== Required action ==
Nothing but the lines from the one with "Task: Open Настройки" through the end of the data should be set down, each exactly as written, and no picture should be included.

Pixel coordinate grounding data:
=== Section Start ===
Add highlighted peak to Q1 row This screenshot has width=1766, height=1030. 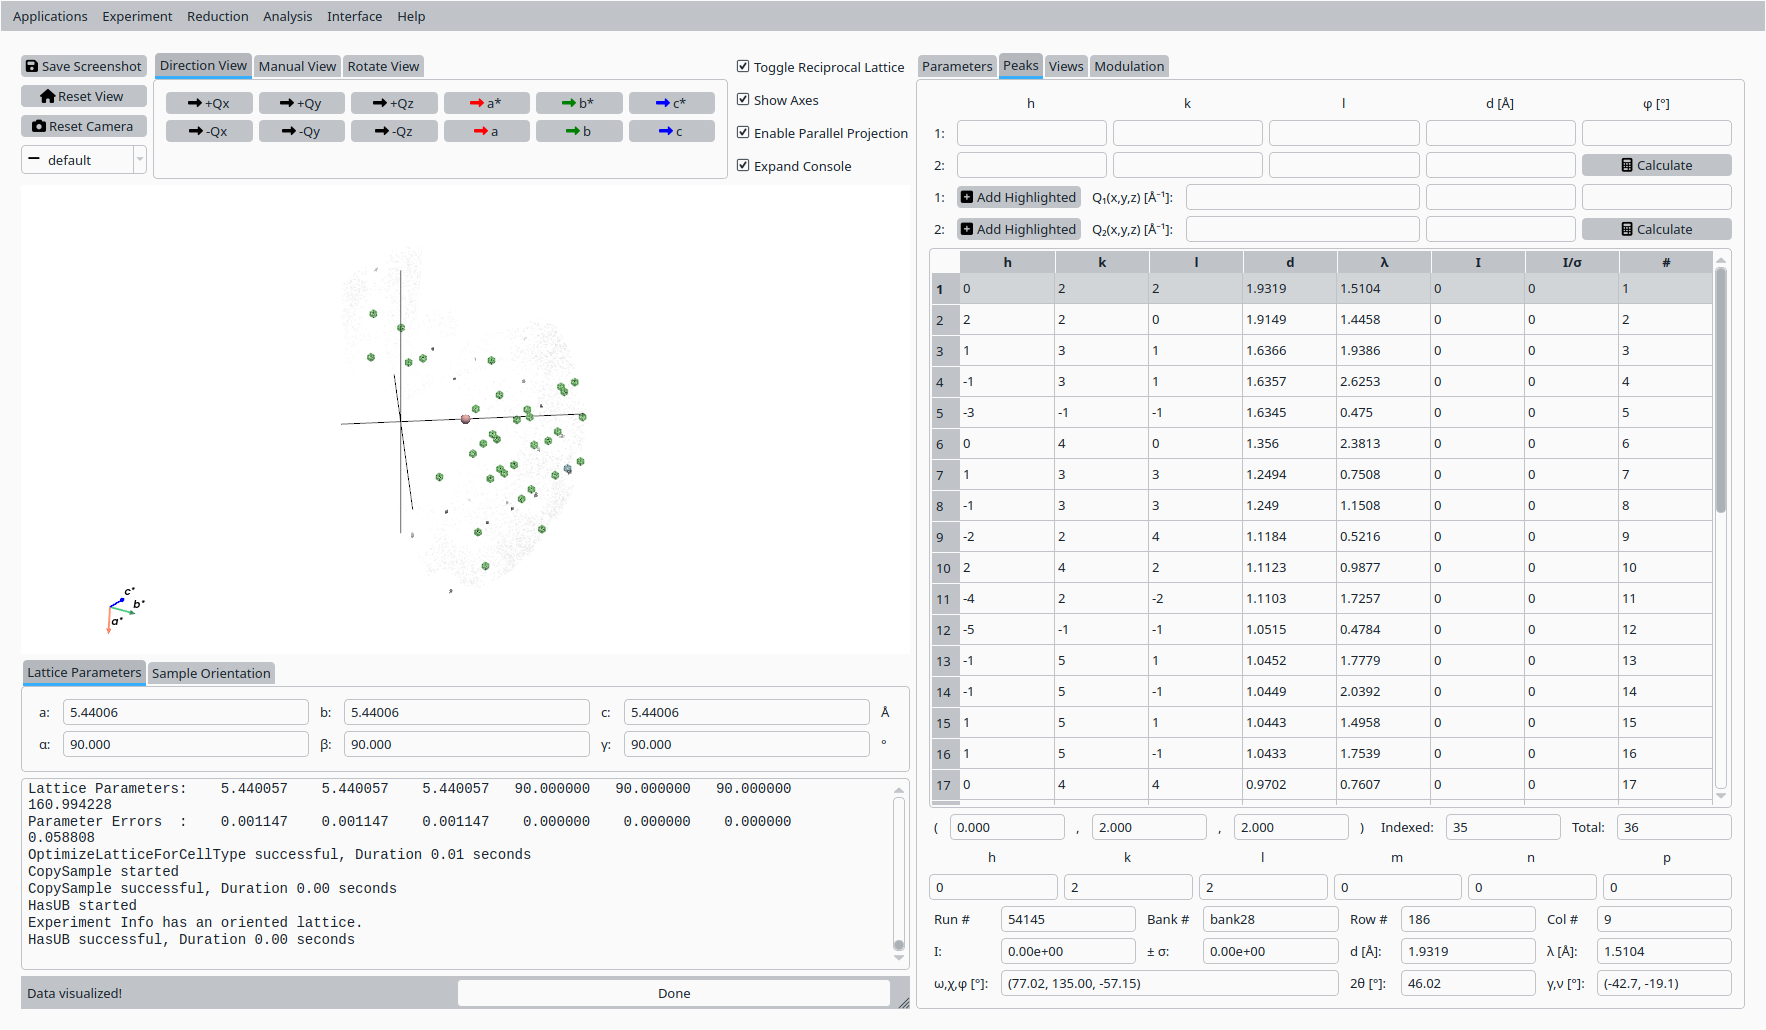point(1019,197)
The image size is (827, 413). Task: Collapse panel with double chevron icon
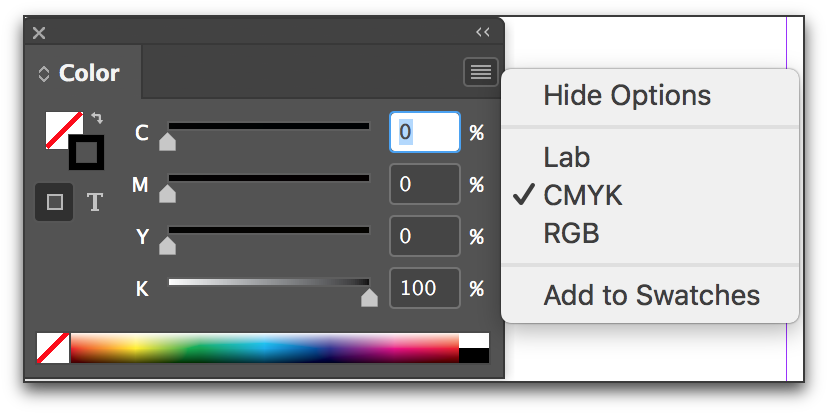(483, 32)
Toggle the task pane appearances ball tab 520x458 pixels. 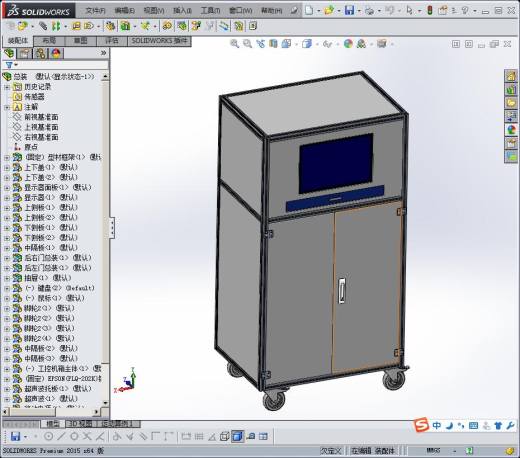(x=511, y=130)
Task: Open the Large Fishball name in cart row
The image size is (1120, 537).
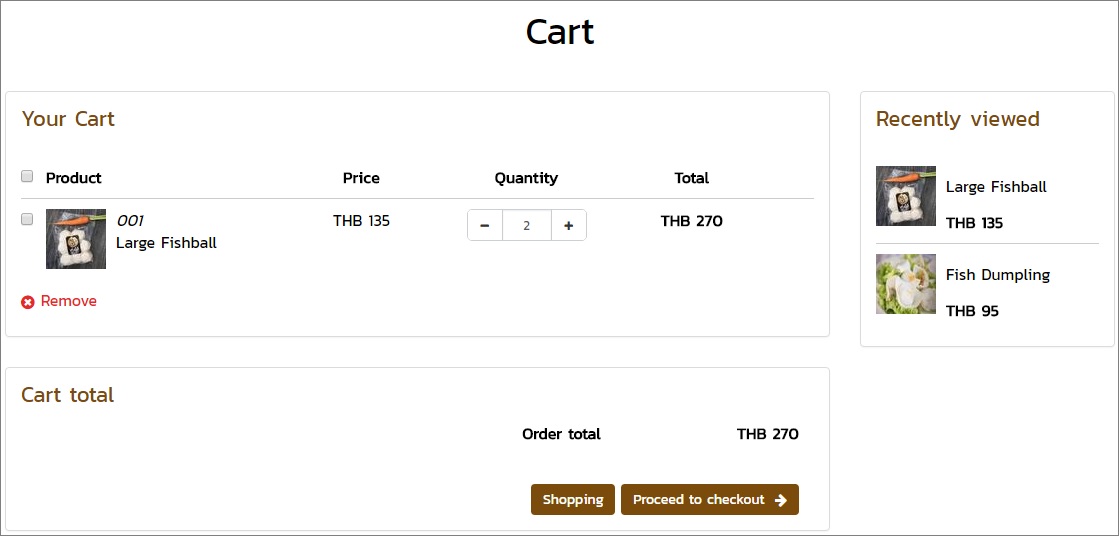Action: click(166, 243)
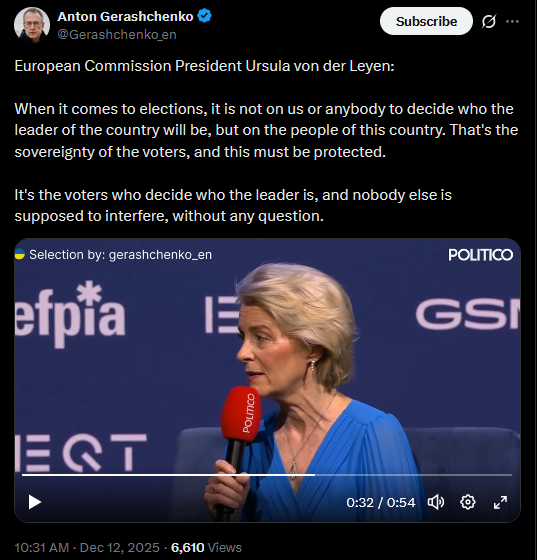The height and width of the screenshot is (560, 537).
Task: Click the tweet text about elections
Action: [266, 130]
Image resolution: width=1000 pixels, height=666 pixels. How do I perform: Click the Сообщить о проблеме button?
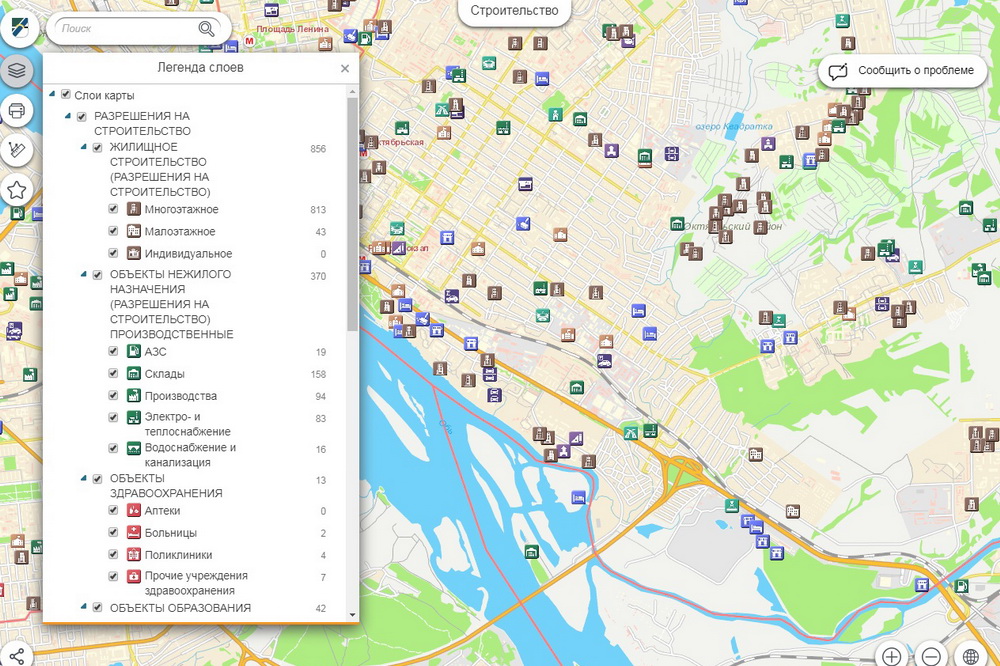[902, 70]
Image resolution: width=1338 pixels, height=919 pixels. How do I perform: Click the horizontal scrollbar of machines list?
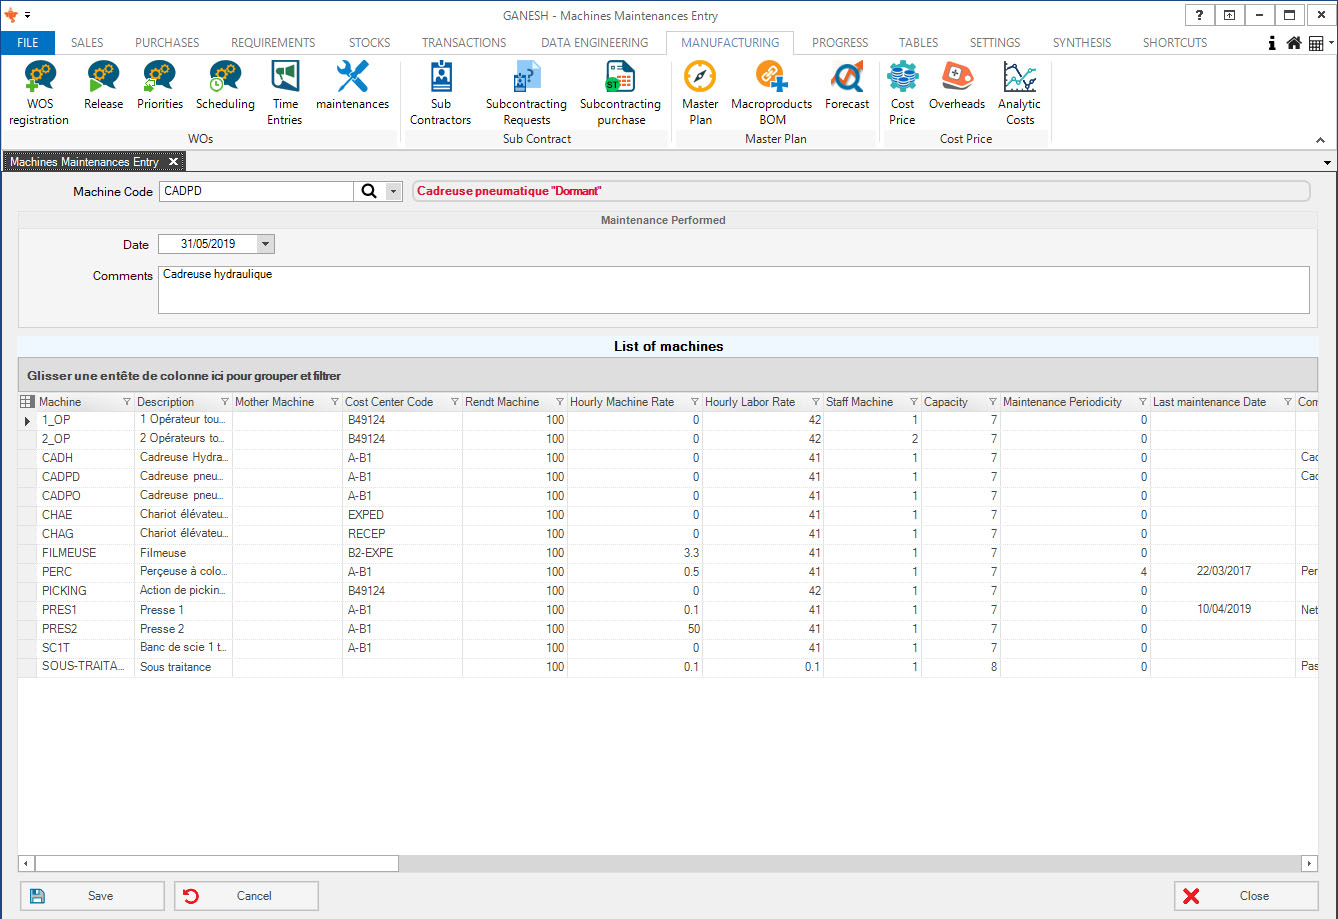[x=218, y=863]
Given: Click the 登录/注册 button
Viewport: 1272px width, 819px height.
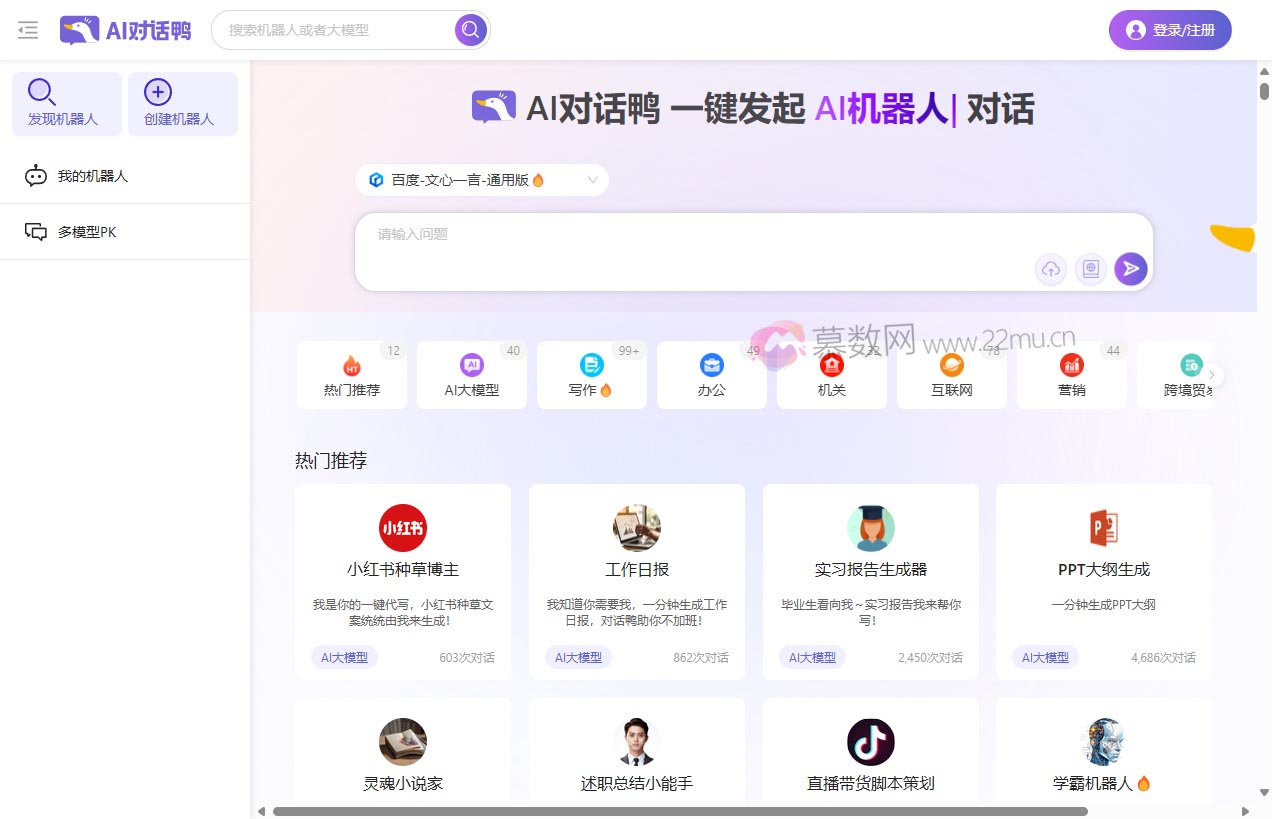Looking at the screenshot, I should [x=1169, y=30].
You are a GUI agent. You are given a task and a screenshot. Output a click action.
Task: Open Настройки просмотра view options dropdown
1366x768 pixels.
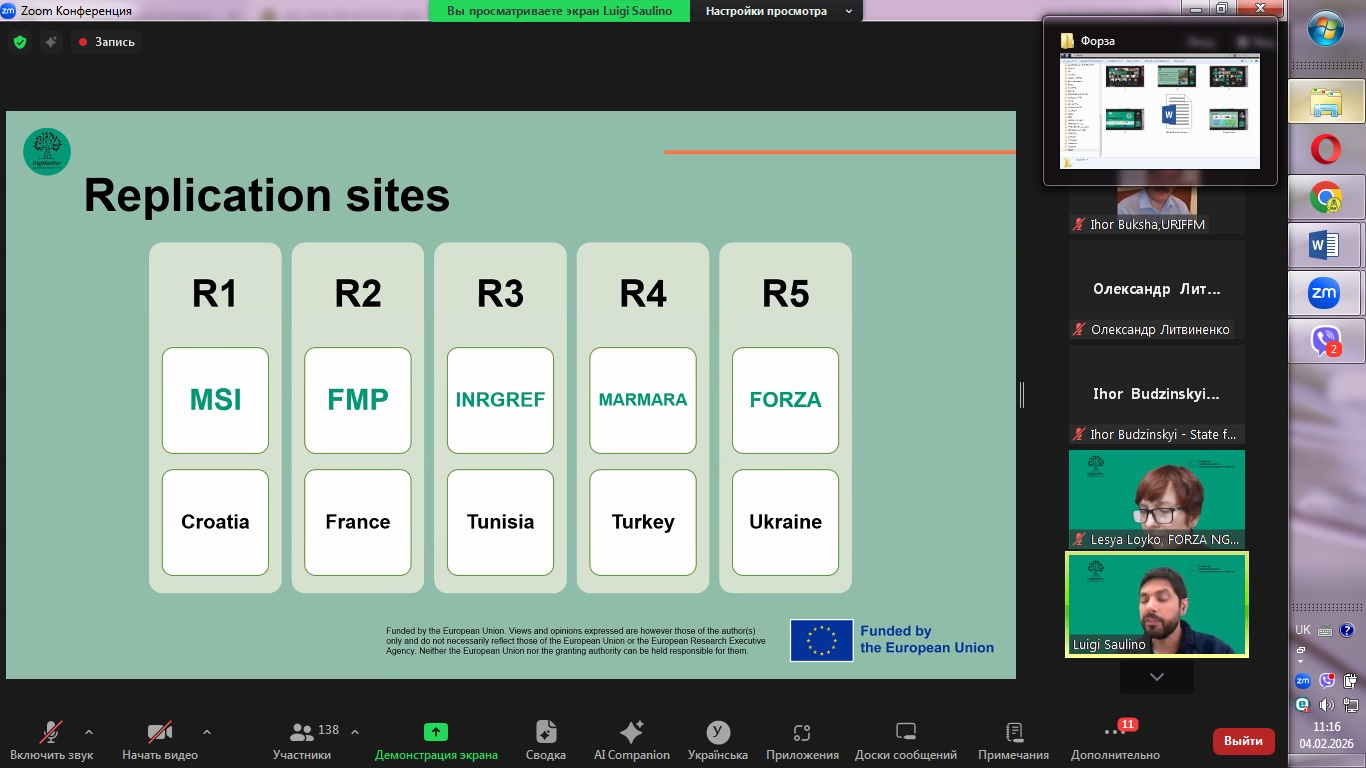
=== Section End ===
== Answer to the exercise ==
Task: Open Настройки просмотра view options dropdown
1366x768 pixels.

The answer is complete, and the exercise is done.